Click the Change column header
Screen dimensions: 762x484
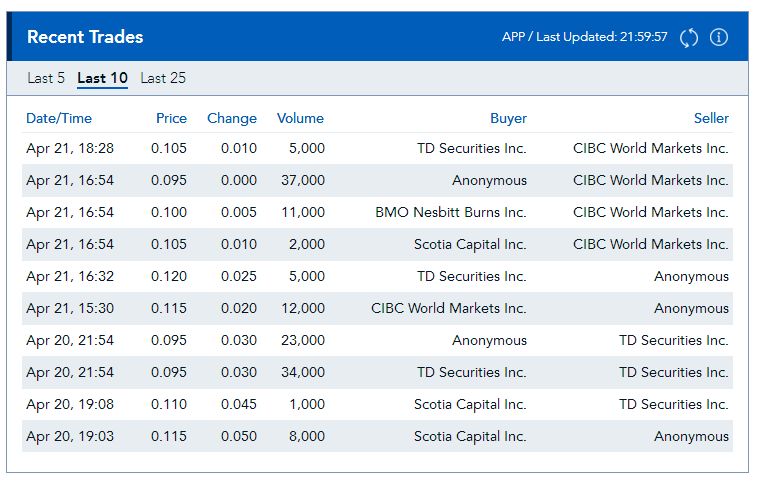[232, 118]
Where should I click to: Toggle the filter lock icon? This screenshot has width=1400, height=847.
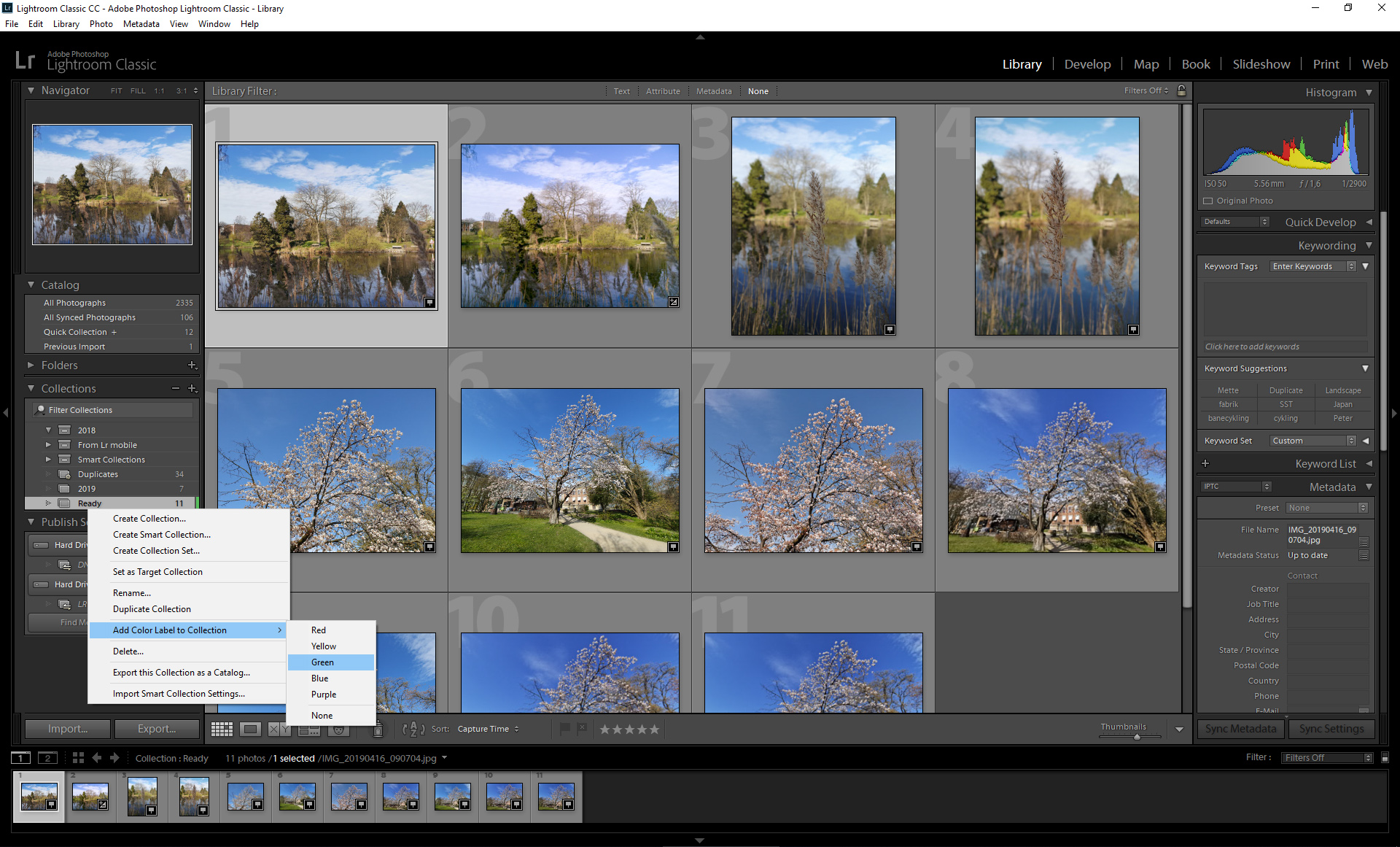click(1181, 90)
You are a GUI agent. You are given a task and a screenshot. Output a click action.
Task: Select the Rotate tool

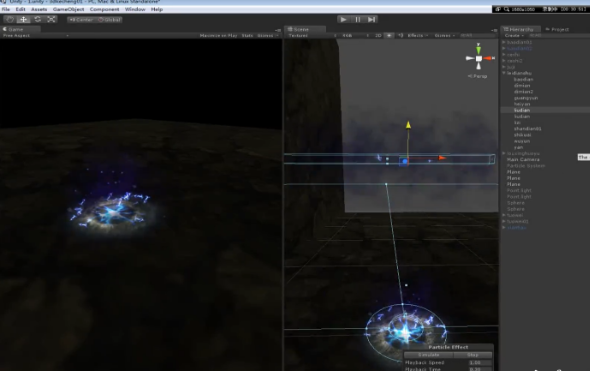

____________

**PROMPT**
Shift every coordinate in the answers up by 117, then reproduce all the material, requests included, with the updated coordinates. Leave the pictures out.

**THE RESULT**
Click the Change column header
Screen dimensions: 762x484
[349, 235]
Where should I click to: Toggle the filter lock icon? This screenshot has width=1400, height=847.
click(1298, 207)
You are a GUI agent. You are given a task and a screenshot. Output a click action.
Task: Select the Rotate tool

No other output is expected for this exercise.